CDC and WHO will adopt the term mpox in their communications. According to WHO, both names will be used simultaneously for one year while the name monkeypox is phased out. WHO encourages others to follow these recommendations, to minimize any ongoing negative impact of the current name and from adoption of the new name.
Read more about WHO’s recommendation, rationale, and naming protocol: WHO recommends new name for monkeypox disease
Monkeypox is an illness caused by the monkeypox virus. Common symptoms of monkeypox can include fever, headache, muscle aches, swollen lymph nodes, and a rash that can look like pimples or blisters and may be painful or itchy. The rash may be on the face, the inside of the mouth, hands, feet, chest, genitals, or anus. Symptoms are usually mild or moderate and typically resolve within 2-4 weeks. Monkeypox is rarely fatal.
There is a growing outbreak of monkeypox in the U.S. and globally, and currently cases have primarily been in men who have sex with men. The White House declared monkeypox a national public health emergency on August 4, 2022 and the World Health Organization declared a global health emergency in late July 2022.
Monkeypox spreads through direct skin-to-skin contact with the infection rash, scabs, or body fluids. It can also be spread through respiratory droplets during prolonged, face-to-face contact or during intimate physical contact. Any person, regardless of gender identity or sexual orientation, can acquire and spread monkeypox. Currently, the vast majority of the known monkeypox cases are among men who have sex with men.
Anyone can contract monkeypox but to date the vast majority of the cases have been in men who have sex with men, and the general population is currently at low risk of contracting the infection.
The CDC recommends vaccination for people who have been in close contact with people who have monkeypox. The current supply of the vaccine is limited, and so currently vaccination is prioritized for individuals at high risk. Eligibility for vaccination varies locally, but typically includes groups considered to be at high risk for monkeypox, including:
- People who have been in close physical contact with someone with monkeypox in the past two weeks
- People who have had multiple sexual partners in the past two weeks in an area with known monkeypox cases
- People whose jobs may expose them to monkeypox, including some healthcare or public health workers
The preferred vaccine to protect against monkeypox is Jynneos. There is a limited supply of Jynneos, but more is expected in the coming weeks and months.

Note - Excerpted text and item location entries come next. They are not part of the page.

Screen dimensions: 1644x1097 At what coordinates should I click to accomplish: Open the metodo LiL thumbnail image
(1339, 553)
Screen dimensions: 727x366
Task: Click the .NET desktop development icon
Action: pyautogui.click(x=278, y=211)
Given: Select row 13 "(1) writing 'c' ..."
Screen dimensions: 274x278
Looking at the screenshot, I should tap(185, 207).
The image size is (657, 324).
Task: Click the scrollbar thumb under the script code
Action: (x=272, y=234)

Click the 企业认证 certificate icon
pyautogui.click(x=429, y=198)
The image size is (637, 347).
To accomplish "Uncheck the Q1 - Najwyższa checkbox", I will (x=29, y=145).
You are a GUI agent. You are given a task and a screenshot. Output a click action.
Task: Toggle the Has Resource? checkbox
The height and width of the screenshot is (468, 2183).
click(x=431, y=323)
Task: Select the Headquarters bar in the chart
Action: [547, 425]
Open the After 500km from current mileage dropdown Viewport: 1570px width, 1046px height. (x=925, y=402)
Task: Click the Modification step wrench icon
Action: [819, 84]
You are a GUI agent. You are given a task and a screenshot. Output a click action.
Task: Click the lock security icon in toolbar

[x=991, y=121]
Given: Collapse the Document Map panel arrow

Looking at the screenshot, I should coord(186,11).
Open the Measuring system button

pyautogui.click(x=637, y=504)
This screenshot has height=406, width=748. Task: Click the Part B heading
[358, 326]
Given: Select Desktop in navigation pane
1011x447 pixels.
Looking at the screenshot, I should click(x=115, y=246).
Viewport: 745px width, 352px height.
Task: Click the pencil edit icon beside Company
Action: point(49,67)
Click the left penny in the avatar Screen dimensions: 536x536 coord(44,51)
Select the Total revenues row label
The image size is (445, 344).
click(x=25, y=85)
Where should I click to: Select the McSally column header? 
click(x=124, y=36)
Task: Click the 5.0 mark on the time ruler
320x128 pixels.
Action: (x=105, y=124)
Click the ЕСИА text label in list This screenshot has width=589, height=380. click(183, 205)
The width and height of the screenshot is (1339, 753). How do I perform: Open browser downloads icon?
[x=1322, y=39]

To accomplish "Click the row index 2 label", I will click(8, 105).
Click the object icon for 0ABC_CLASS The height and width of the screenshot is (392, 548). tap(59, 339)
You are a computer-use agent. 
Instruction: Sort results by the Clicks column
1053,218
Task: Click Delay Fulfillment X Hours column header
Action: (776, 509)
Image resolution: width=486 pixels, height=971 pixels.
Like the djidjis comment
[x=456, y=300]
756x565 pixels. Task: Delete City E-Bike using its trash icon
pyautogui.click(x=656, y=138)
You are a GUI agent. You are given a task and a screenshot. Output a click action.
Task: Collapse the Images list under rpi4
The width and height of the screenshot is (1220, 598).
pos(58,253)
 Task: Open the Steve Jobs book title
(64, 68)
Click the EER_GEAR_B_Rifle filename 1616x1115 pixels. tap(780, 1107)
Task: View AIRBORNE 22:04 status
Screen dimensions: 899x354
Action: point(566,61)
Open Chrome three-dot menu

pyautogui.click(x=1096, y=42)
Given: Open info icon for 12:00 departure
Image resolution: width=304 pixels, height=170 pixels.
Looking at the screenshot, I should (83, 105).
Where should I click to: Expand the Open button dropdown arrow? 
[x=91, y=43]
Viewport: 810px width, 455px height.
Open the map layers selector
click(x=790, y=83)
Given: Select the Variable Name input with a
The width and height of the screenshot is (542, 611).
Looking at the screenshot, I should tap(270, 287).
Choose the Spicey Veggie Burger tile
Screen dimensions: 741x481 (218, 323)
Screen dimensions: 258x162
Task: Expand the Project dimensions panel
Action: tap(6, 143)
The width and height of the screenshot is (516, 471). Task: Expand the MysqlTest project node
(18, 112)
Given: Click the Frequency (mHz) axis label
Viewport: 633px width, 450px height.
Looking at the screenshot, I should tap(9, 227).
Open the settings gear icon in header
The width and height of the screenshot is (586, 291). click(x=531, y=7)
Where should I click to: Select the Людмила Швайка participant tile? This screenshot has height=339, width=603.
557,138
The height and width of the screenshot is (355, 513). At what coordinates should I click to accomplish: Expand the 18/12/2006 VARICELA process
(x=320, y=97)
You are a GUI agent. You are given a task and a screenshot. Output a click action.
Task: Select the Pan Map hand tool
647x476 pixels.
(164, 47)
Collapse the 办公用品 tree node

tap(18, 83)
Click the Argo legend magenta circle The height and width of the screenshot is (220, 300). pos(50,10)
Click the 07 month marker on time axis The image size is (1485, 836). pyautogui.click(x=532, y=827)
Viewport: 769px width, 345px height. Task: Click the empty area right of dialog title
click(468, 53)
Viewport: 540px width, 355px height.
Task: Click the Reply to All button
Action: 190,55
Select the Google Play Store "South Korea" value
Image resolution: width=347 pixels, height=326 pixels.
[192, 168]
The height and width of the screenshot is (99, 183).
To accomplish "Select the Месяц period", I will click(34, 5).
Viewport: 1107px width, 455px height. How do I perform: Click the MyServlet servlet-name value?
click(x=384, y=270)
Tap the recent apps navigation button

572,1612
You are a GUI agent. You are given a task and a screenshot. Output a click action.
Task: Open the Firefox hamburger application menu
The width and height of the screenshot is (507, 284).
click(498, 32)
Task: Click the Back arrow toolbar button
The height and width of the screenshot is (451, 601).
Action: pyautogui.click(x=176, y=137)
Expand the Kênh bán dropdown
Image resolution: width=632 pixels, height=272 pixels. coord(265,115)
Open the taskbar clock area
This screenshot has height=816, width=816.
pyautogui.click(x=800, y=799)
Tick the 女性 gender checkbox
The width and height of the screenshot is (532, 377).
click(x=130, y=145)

Guidelines may be expanded to others (at some, but lower risk) as vaccine supply increases). The alternative to Jynneos is the ACAM2000 vaccine, but it is not recommended for people with weakened immune systems and has the potential for more side effects. Contact your local health department for information about vaccine eligibility and testing.
Monkeypox is much less contagious and less likely to cause severe illness or death than COVID-19. The spread of monkeypox is also different than the early stages of the COVID-19 pandemic in a few key ways:
- There is already a vaccine for monkeypox.
- Monkeypox can be treated with available antiviral medicines.
- While COVID-19 passed easily from person to person, monkeypox does not spread as easily between people. Monkeypox transmission typically requires skin-to-skin contact, direct contact with body fluids, or prolonged, close face-to-face contact.